**Stored data:**
- - -

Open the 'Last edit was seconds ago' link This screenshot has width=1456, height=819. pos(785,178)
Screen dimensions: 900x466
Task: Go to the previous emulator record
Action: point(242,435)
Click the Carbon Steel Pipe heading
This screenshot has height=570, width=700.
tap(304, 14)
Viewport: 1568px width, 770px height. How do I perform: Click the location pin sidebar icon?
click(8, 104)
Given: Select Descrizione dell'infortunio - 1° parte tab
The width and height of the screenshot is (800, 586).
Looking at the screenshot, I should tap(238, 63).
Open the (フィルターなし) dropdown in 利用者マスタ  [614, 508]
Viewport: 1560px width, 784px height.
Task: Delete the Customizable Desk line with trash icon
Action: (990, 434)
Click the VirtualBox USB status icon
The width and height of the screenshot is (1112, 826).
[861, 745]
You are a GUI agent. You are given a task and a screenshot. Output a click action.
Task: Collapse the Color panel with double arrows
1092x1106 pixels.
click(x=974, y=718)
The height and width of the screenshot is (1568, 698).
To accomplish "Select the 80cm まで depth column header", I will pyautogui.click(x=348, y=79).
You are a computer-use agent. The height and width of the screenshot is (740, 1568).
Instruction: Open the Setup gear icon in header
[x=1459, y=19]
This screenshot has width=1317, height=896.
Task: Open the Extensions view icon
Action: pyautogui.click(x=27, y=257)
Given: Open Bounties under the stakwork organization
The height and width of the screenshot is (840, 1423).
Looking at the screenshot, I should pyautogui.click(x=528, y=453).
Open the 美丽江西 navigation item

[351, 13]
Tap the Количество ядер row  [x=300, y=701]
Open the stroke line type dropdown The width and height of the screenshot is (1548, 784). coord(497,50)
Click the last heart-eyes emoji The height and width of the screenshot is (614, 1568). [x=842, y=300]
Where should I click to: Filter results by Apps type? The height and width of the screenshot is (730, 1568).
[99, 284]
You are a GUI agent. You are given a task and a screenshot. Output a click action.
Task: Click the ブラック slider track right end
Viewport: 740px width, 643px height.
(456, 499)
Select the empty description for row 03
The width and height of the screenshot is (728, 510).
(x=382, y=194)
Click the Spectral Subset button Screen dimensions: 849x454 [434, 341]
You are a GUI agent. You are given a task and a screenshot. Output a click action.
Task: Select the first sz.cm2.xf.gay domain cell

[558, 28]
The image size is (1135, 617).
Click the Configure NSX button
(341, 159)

- - -

**EXERCISE OBJECTIVE:**
Recast every line of the entries above as a Markdown table with the columns No. and Entry line. Number each row and leave out the blank lines.

**RESPONSE BELOW:**
| No. | Entry line |
|---|---|
| 1 | Open the 'Last edit was seconds ago' link This screenshot has width=1456, height=819. pos(785,178) |
| 2 | Screen dimensions: 900x466 |
| 3 | Task: Go to the previous emulator record |
| 4 | Action: point(242,435) |
| 5 | Click the Carbon Steel Pipe heading |
| 6 | This screenshot has height=570, width=700. |
| 7 | tap(304, 14) |
| 8 | Viewport: 1568px width, 770px height. How do I perform: Click the location pin sidebar icon? |
| 9 | click(8, 104) |
| 10 | Given: Select Descrizione dell'infortunio - 1° parte tab |
| 11 | The width and height of the screenshot is (800, 586). |
| 12 | Looking at the screenshot, I should tap(238, 63). |
| 13 | Open the (フィルターなし) dropdown in 利用者マスタ  [614, 508] |
| 14 | Viewport: 1560px width, 784px height. |
| 15 | Task: Delete the Customizable Desk line with trash icon |
| 16 | Action: (990, 434) |
| 17 | Click the VirtualBox USB status icon |
| 18 | The width and height of the screenshot is (1112, 826). |
| 19 | [861, 745] |
| 20 | You are a GUI agent. You are given a task and a screenshot. Output a click action. |
| 21 | Task: Collapse the Color panel with double arrows |
| 22 | 1092x1106 pixels. |
| 23 | click(x=974, y=718) |
| 24 | The height and width of the screenshot is (1568, 698). |
| 25 | To accomplish "Select the 80cm まで depth column header", I will pyautogui.click(x=348, y=79). |
| 26 | You are a computer-use agent. The height and width of the screenshot is (740, 1568). |
| 27 | Instruction: Open the Setup gear icon in header |
| 28 | [x=1459, y=19] |
| 29 | This screenshot has width=1317, height=896. |
| 30 | Task: Open the Extensions view icon |
| 31 | Action: pyautogui.click(x=27, y=257) |
| 32 | Given: Open Bounties under the stakwork organization |
| 33 | The height and width of the screenshot is (840, 1423). |
| 34 | Looking at the screenshot, I should pyautogui.click(x=528, y=453). |
| 35 | Open the 美丽江西 navigation item |
| 36 | [351, 13] |
| 37 | Tap the Количество ядер row  [x=300, y=701] |
| 38 | Open the stroke line type dropdown The width and height of the screenshot is (1548, 784). coord(497,50) |
| 39 | Click the last heart-eyes emoji The height and width of the screenshot is (614, 1568). [x=842, y=300] |
| 40 | Where should I click to: Filter results by Apps type? The height and width of the screenshot is (730, 1568). |
| 41 | [99, 284] |
| 42 | You are a GUI agent. You are given a task and a screenshot. Output a click action. |
| 43 | Task: Click the ブラック slider track right end |
| 44 | Viewport: 740px width, 643px height. |
| 45 | (456, 499) |
| 46 | Select the empty description for row 03 |
| 47 | The width and height of the screenshot is (728, 510). |
| 48 | (x=382, y=194) |
| 49 | Click the Spectral Subset button Screen dimensions: 849x454 [434, 341] |
| 50 | You are a GUI agent. You are given a task and a screenshot. Output a click action. |
| 51 | Task: Select the first sz.cm2.xf.gay domain cell |
| 52 | [558, 28] |
| 53 | The image size is (1135, 617). |
| 54 | Click the Configure NSX button |
| 55 | (341, 159) |